Here is the way I typically carry my pair of lenses; the other lens is of course, on the camera body. I use old-style Nikon caps, which have interlocking ridges on their tops, and simply tape two of them back-to-back. This makes two lenses into one unit, which fits well in a fanny pack's water bottle slot, a jacket pocket, a vehicle cup holder, etc..


----------



## JDFlood (Apr 9, 2013)

sleist said:


> Just grab a used Nikon 35mm f/2D for $250.  35mm is not everyone's favorite focal length and that would be a cheaper way to get familiar with the angle of view.  It's not a perfect lens, but the D700 is pretty forgiving with respect to older glass.  I use a 24 f/2.8D with the D700 because it's good enough for me and there's just no way I can justify the 24mm f/1.4G.  There's also the new Nikon 28mm f/1.8 which is also nice.  Don't forget about renting glass either.

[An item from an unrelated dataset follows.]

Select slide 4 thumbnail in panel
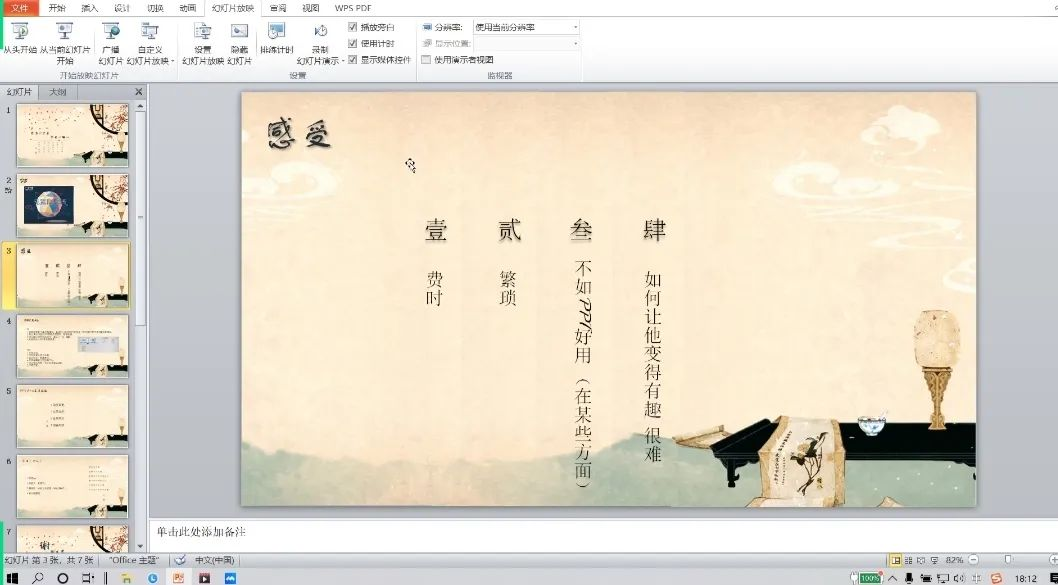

The 35mm is a great lens. The focal length is great as a normal lens. I think everyone was taught the a 50mm was a normal lens... And if your taking photos at home of the family, it may be. But if if you do landscapes, architecture, and/or street, 35mm is the "normal" on an FX. This one is light and fast... Great lens. I use a Nikon 35mm f1.4 now most of the time. JD


----------



## Buck777 (Apr 13, 2013)

Finally had a chance to get a few shots off with the D700 and my recently purchased 50mm. Have to say I'm in awe of this camera. The feel and how it responded was love at first shot. Feel a bit guilty how I have quickly moved on from my D200, but as some posters have alluded to, FX is a giant step from DX. Early days but very happy with my choice. Thanks for the input of lens opinions, much appreciated.


----------



## Patrice (Apr 13, 2013)

Congrats on the D700. 

Don't throw your D200 out though, at base ISO it renders lovely images. And if ever you are going someplace where you'd be reluctant to bring your new baby well the D200 could step right in to that role.


----------



## manaheim (Apr 13, 2013)

D700 is a great camera, but I'd be grinding my teeth over purchasing one these days. Maybe wait a little bit and save the pennies?  (I'm not trying to be a pain... I just stared at D700s for like 2 years waiting for new models to come out and I'm glad I waited)


----------



## Buck777 (Apr 13, 2013)

manaheim said:


> D700 is a great camera, but I'd be grinding my teeth over purchasing one these days. Maybe wait a little bit and save the pennies?  (I'm not trying to be a pain... I just stared at D700s for like 2 years waiting for new models to come out and I'm glad I waited)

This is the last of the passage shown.